As we adjust to life with COVID-19, recommendations on how to manage risk continue to evolve, and it’s important to have access to as much reliable information as possible.

People living with kidney disease are more vulnerable to COVID-19, so your transition to a “new reality” may look different compared to others. You will need to make the decisions that are best for you. Talk to your healthcare team. They can help answer your questions and provide information, strategies, and resources to help. 

The Ontario Renal Network has a COVID-19 and Chronic Kidney Disease page at 

BC Renal also offers information on COVID-19 for patients, with some documents available in English, Chinese and Punjabi as well:   

The Public Health Agency of Canada (PHAC) maintains an Outbreak Update page.  

Transplant candidates can get more information on COVID-19 implications from Canadian Blood Services at COVID-19 Information. Questions and Answers: Organs and Tissue


COVID-19 still exists in our communities, and new variants continue to emerge. Although all types of masks and respirators can be effective in stopping the spread and infection of COVID-19, as long as they’re the best fitting and the best quality available to you, medical masks and respirators provide better protection than non-medical (cloth) masks. If you’re opting for non-medical (cloth) masks, Health Canada recommends using masks that fit well and are used properly, that are made of at least 2 layers of tightly woven breathable fabric, like cotton and contain a middle layer of filter-type fabric, like non-woven polypropylene, to improve filtration. 

It’s especially important to wear a mask in public indoor settings if you’re at risk of more serious disease or outcomes, or if you are around other people who are.   

For more advice on when to wear a mask, what type of mask to choose, and more, visit the Government of Canada’s website on COVID-19 mask use


Vaccines provide an important layer of protection against COVID-19 for yourself, your family, and your community.  Most provinces and health authorities now recommend three full doses of vaccine and boosters for those at higher risk of complications from COVID-19.  This includes people with chronic conditions like kidney disease, as well as transplant recipients.  If you haven’t already done so, speak with your health care team about your personal situation. 

Newer vaccines target the original strain and the Omicron strain and have recently been approved for use in Canada.   

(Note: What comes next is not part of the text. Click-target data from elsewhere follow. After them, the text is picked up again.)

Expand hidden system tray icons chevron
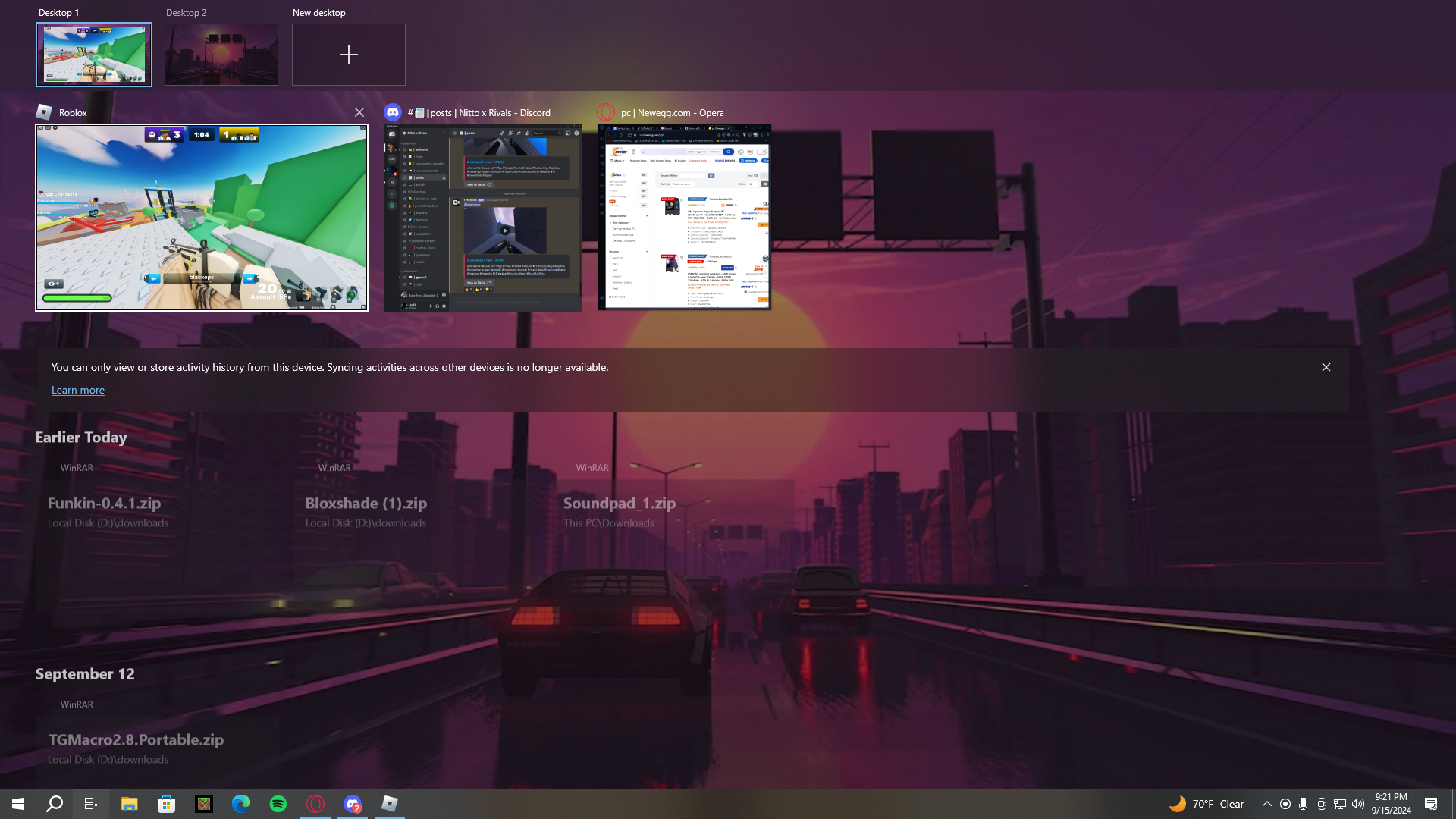 pyautogui.click(x=1266, y=804)
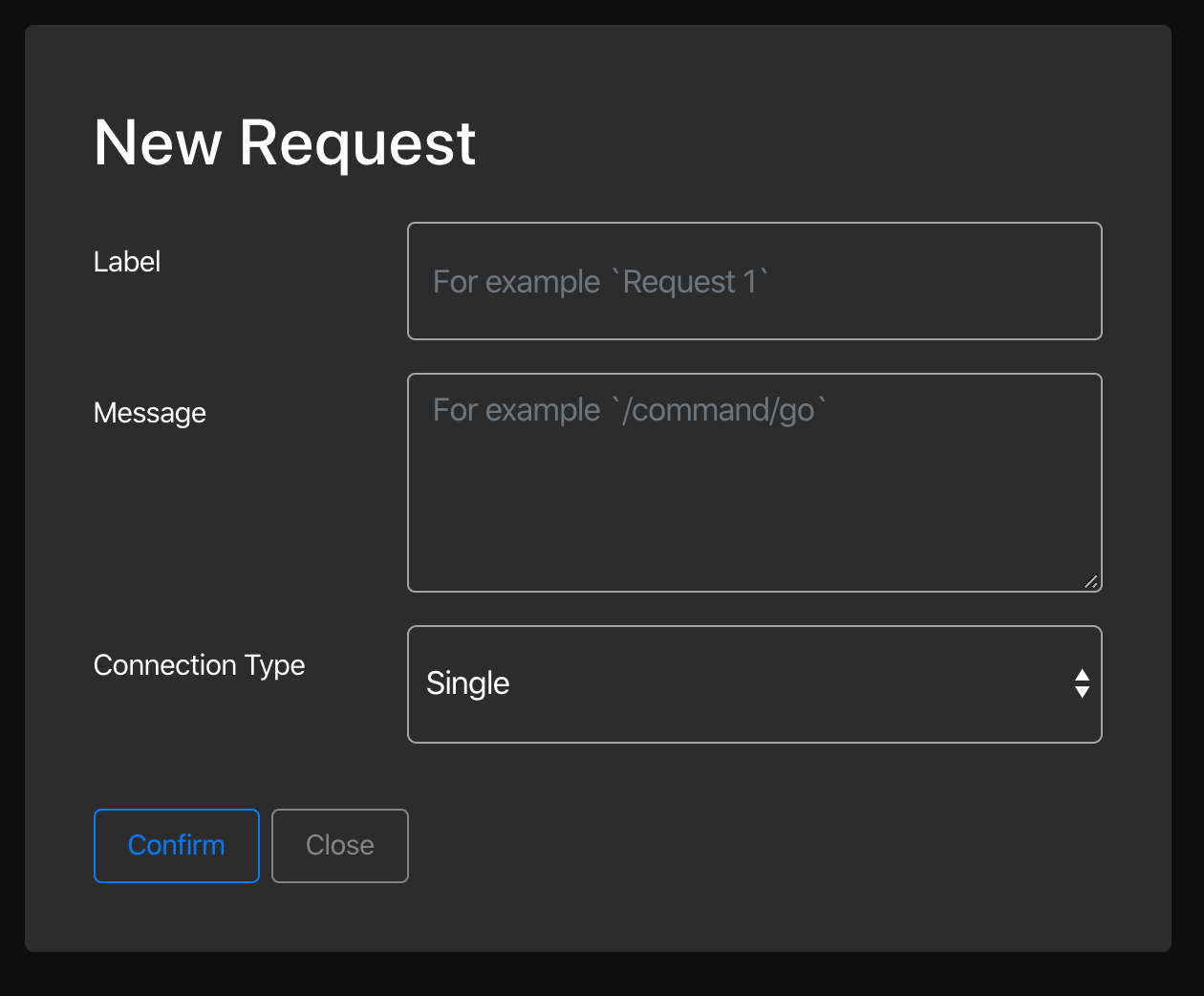The width and height of the screenshot is (1204, 996).
Task: Click the downward triangle in Connection Type select
Action: (1082, 693)
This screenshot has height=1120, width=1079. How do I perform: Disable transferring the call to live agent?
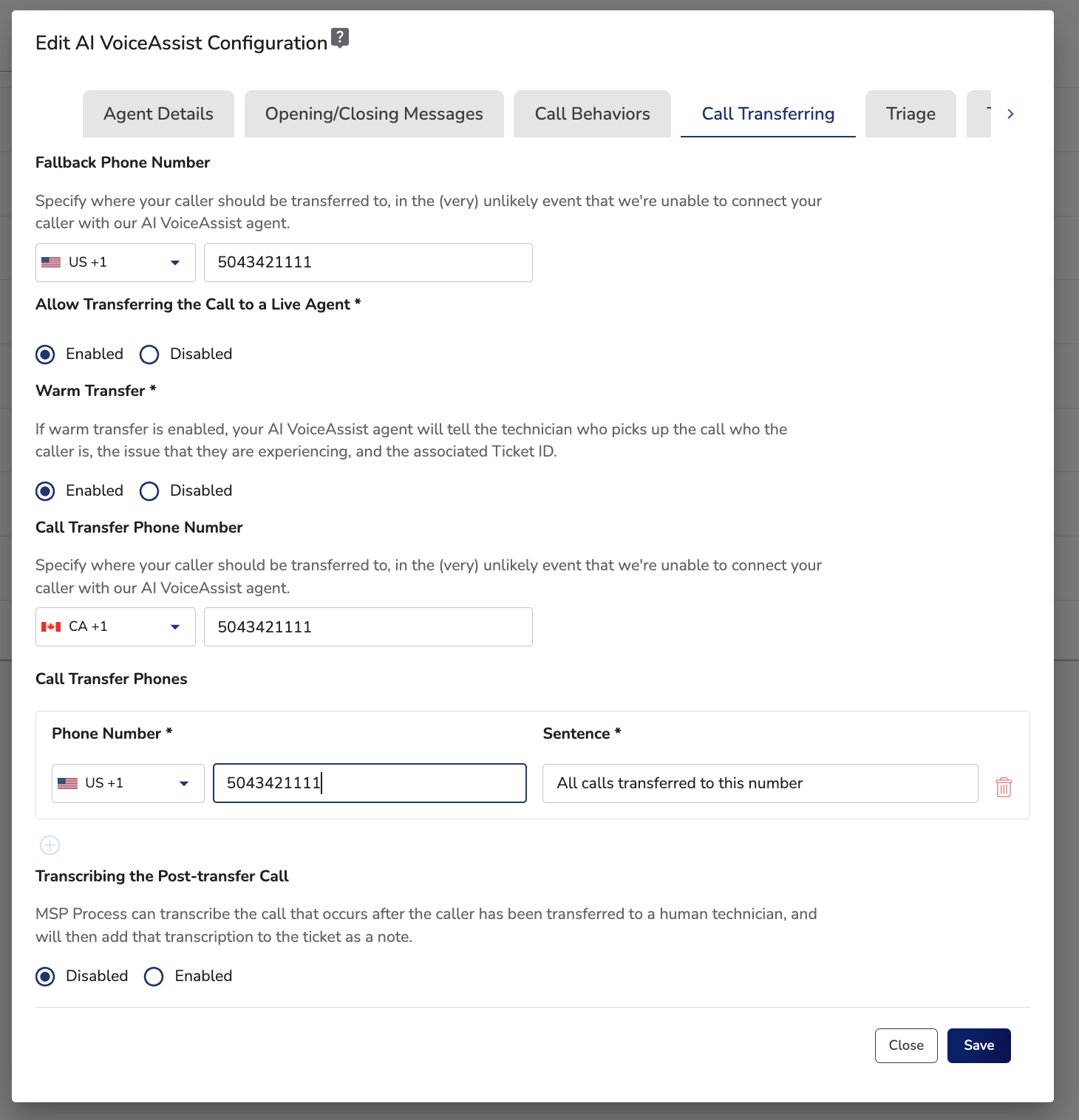(149, 355)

For general information from Health Canada on COVID-19 vaccines, including authorized vaccines, types of vaccines and ongoing safety monitoring, visit their Vaccines for COVID-19 page. 

For further guidance on vaccines for people with kidney disease:  All pre- and post-transplant patients are strongly encouraged to get vaccinated. For more information, speak to your healthcare provider or visit BC Transplant COVID-19 Information for patients page. 

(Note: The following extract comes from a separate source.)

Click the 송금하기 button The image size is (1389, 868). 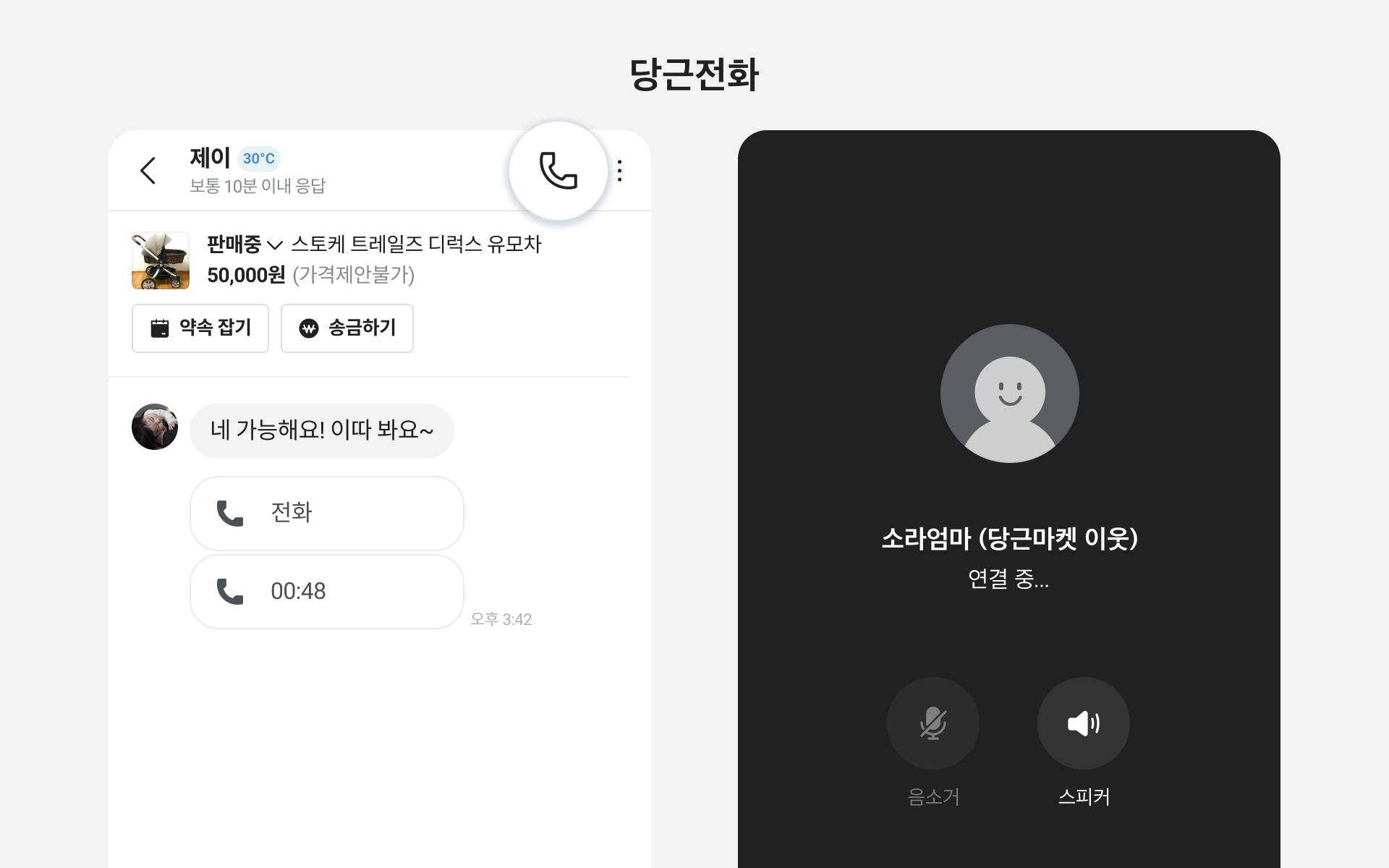pyautogui.click(x=347, y=328)
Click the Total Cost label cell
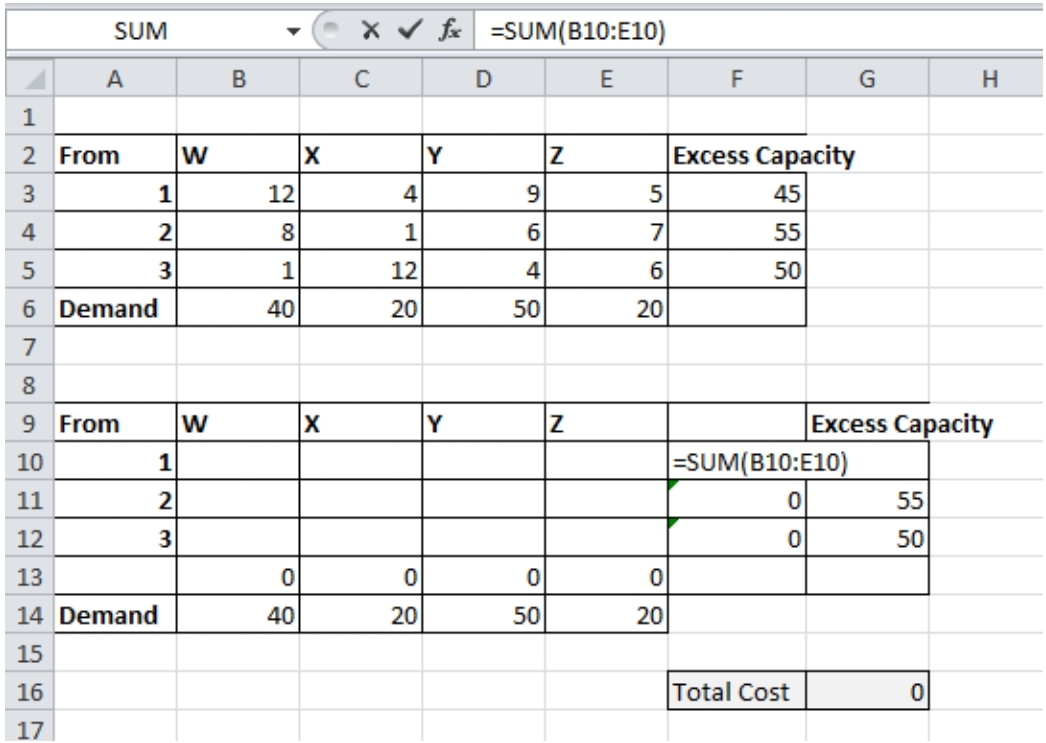 (x=738, y=689)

Transplant recipients may also wish to consult the Canadian Society of Transplantation’s National Transplant Consensus Guidance on COVID-19 Vaccine.  

Please note that people who are immunocompromised, such as dialysis or transplant patients, should continue to wear masks, maintain social distancing measures and wash your hands well and frequently, even if they have been vaccinated.  Even a full course of vaccination may not result in complete protection, and extra precautions should still be taken. 


Although masks and social distancing are considered the first layer of protection against COVID-19, medical treatments and prevention options are available for the immunocompromised community. Several treatments and preventative medications have been approved by Health Canada to help prevent or treat mild to moderate COVID-19.  

For more information about treatments for COVID-19, visit 

For transplant recipients, BC Transplant has information on testing and treatments: 


It’s best to be informed before you make any travel plans. If you’re planning to travel internationally, check the Government of Canada’s travel advisories at  You can also visit the World Health Organization website to see where COVID is more prevalent and where the risk of community transmission is high. 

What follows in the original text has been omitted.